A seperate script will need to be written in order to transform these
CSV files into XML.
As the flat CSV structure prevents maintaining some of the complex
relationships between units, some semantic units have been merged, for example:
relation_structural_includes is really a combination of the
relationshipType and relationshipSubType units, which each have the values:
Structural and Includes respectively.
todo:
Document identifier assignment for files and IE. Probably in events sheet?
Allow for derivation to be entered
Link with events sheet
Link mediainfo xml in /metadata to the objectCharacteristicsExtension field.
Assumptions for now: representation UUID already exists as part of the
SIP/AIP folder structure. Find a way to supply this, probably via argparse.
FUNCTIONS
file_description(source, manifest, representation_uuid)
Generate PREMIS descriptions for items and write to CSV.
find_representation_uuid(source)
This extracts the representation UUID from a directory name.
This should be moved to ififuncs as it can be used by other scripts.
get_checksum(manifest, filename)
Extracts checksum from manifest, rather than generating a fresh one.
intellectual_entity_description()
Generate PREMIS descriptions for Intellectual Entities and write to CSV.
main()
Launches all the other functions when run from the command line.
make_skeleton_csv()
Generates a CSV with PREMIS-esque headings.

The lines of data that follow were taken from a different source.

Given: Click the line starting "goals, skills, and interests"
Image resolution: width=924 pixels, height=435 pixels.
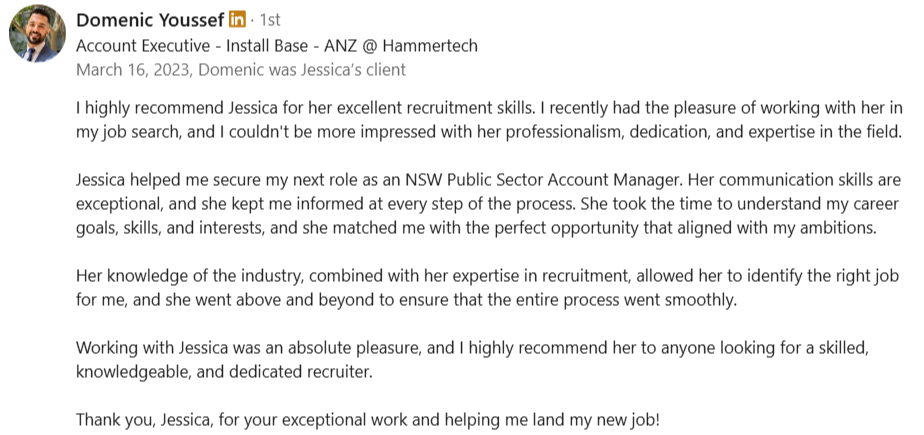Looking at the screenshot, I should click(477, 228).
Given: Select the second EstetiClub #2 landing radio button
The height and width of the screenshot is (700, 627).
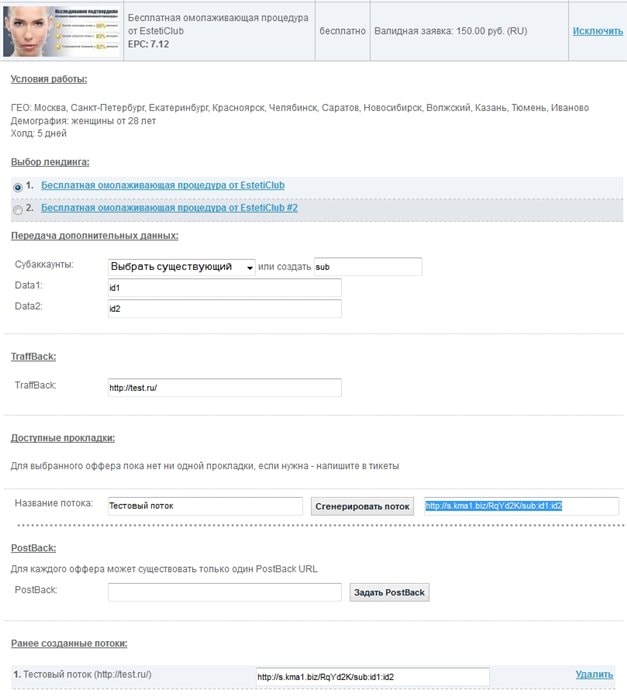Looking at the screenshot, I should pyautogui.click(x=17, y=210).
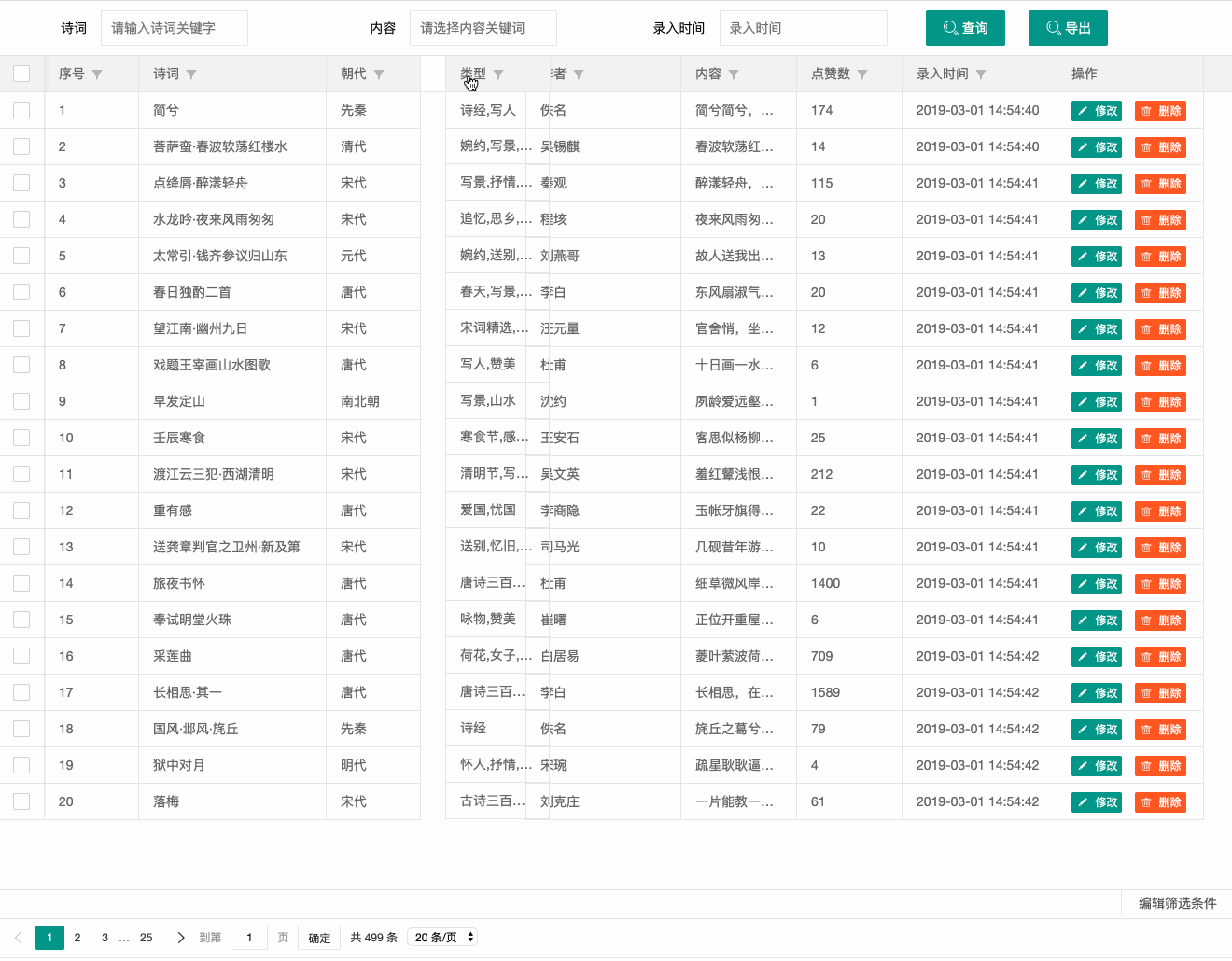Open filter icon on 内容 column header
The height and width of the screenshot is (961, 1232).
click(734, 75)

Currently it's just called
'cle.csv' but it will probably be called:
UUID_premisobjects.csv
and sit in the metadata directory.
representation_description(representation_uuid, item_ids)
Generate PREMIS descriptions for a representation and write to CSV.
Help on module premiscsv:
NAME
premiscsv
FILE
ifigit/ifiscripts/premiscsv.py
DESCRIPTION
Extracts preservation events from an IFI plain text log file and converts
to a CSV using the PREMIS data dictionary
FUNCTIONS
find_events(logfile)
A very hacky attempt to extract the relevant preservation events from our
log files.
main()
Launches all the other functions when run from the command line.
make_events_csv()
Generates a CSV with PREMIS-esque headings. Currently it's just called
'bla.csv' but it will probably be called:
UUID_premisevents.csv
and sit in the metadata directory.